As negociações de contratos futuros de todos os tipos de materiais, desde barras de aço de reforço e bobinas laminadas a quente até algodão e cloreto de polivinil, aumentaram nesta semana, levando as bolsas de Xangai, Dalian e Zhengzhou a aumentarem as tarifas ou a emitirem alertas aos investidores. Embora os produtos de base sejam qualquer coisa, menos glamorosos, os números são de arregalar os olhos: contratos para mais de 223 milhões de toneladas de vergalhões mudaram de mãos na quinta-feira, mais do que todo um ano de produção chinesa do material usado como reforço para o concreto.

"A grande montanha de dinheiro da China está deixando os bonds e as ações e passando para as commodities", disse Zhang Guoyu, analista da Tebon Securities em Xangai. "Vimos muita gente abrir conta para futuros de commodities recentemente".

Esse frenesi lembra a atividade que impulsionou o mercado de ações da China no ano passado, antes da queda que eliminou US$ 5 trilhões, e surge após bolhas anteriores no setor de propriedades e de comercialização de alho e até de certos tipos de chá. O exército de investidores da China está se concentrando nas matérias-primas em meio aos sinais de aceleração da demanda e em um momento em que as ações do país apresentam a maior queda entre os mercados internacionais e os yields dos títulos corporativos caminham para a elevação mensal mais aguda em mais de um ano.

Ficando malucos

Hao Hong, estrategista-chefe para a China da Bocom International Holdings em Hong Kong, diz que a melhora dos dados básicos e a disponibilidade de alavancagem para apostas em commodities está tornando as matérias-primas irresistíveis para os traders.

"Eles estão ficando malucos", disse Hong. "A alavancagem amplifica o movimento ascendente, e também o descendente -- basicamente o que o financiamento de margem fez com as ações em 2015".

O aumento nos preços do aço não se dá apenas nos mercados de futuros. Os preços do produto físico à vista também estão subindo em meio à repentina escassez causada pela aceleração da atividade de construção. Os preços dos vergalhões subiram em média 57 por cento neste ano na China, segundo a Beijing Antaike Information Development, uma consultoria estatal. Mesmo depois que a produção de aço atingiu o volume mensal mais elevado da história, em março, o estoque de vergalhões ainda está em queda, sinalizando um déficit de oferta.

Custos mais elevados

Para esfriar a atividade, a Bolsa de Futuros de Xangai aumentou as tarifas de transação, enquanto a Bolsa de Commodities de Dalian elevou as exigências de margem para o minério de ferro. A bolsa de Dalian também restringiu as regras aplicadas ao que chamou de comércio anormal, que agora inclui a entrega e retirada frequente de pedidos e o chamado "self-trading". A Bolsa de Commodities de Zhengzhou defendeu prudência no investimento em contratos futuros do algodão em meio às "flutuações de preço relativamente grandes".

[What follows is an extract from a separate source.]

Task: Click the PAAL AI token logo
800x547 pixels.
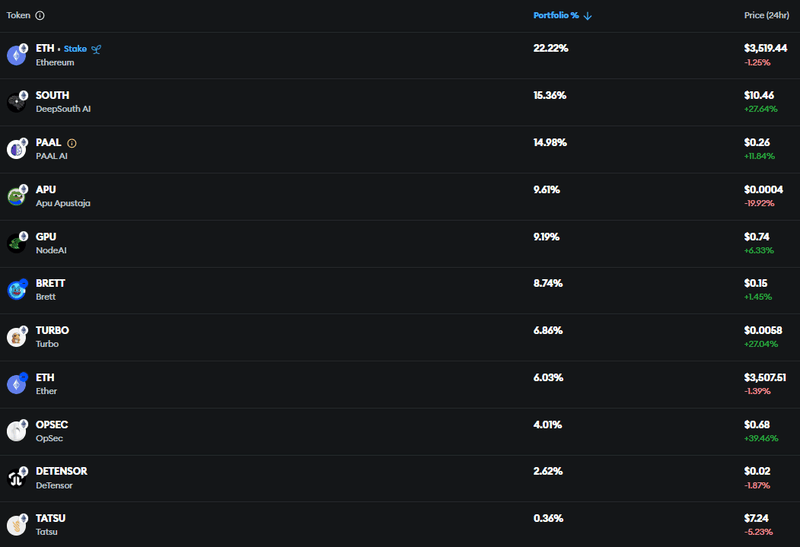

"Há muita liquidez e há muitas pessoas procurando oportunidades", disse Ben Kwong, diretor da corretora KGI Asia em Hong Kong. "Os investidores estão simplesmente sendo incentivados pela recuperação recente nos preços das commodities e este é um comportamento especulativo".

Os contratos futuros caíram nesta sexta-feira após a restrição da bolsa. Os contratos dos vergalhões fecharam em 4,8 por cento, a 2.619 yuans a tonelada, seu maior declínio diário em seis semanas. Um indicador de ações de materiais caiu 2,7 por cento na parte continental do país, enquanto o índice de referência Shanghai Composite avançou 0,2 por cento.

As autoridades reprimiram os especuladores que usaram dinheiro emprestado para comprar ações depois que o aumento da dívida piorou a passagem da expansão à contração no segundo maior mercado de ações do mundo. Quando a China estava incentivando os bancos a bombearem crédito para ajudar no crescimento, em 2008 e 2009, os investidores especularam sobre tudo, desde o chá Pu'er até o alho. O dinheiro fácil está crescendo novamente: os novos créditos ultrapassaram o patamar de US$ 1 trilhão no primeiro trimestre.

"O mercado está se movendo muito rapidamente. O dia de ontem parecia o mercado de ações em junho do ano passado, antes do colapso", disse Tiger Shi, sócio-gerente da Bands Financial, por telefone, de Hong Kong. "Para mim, assim como o mercado sobe rapidamente, ele cairá rapidamente".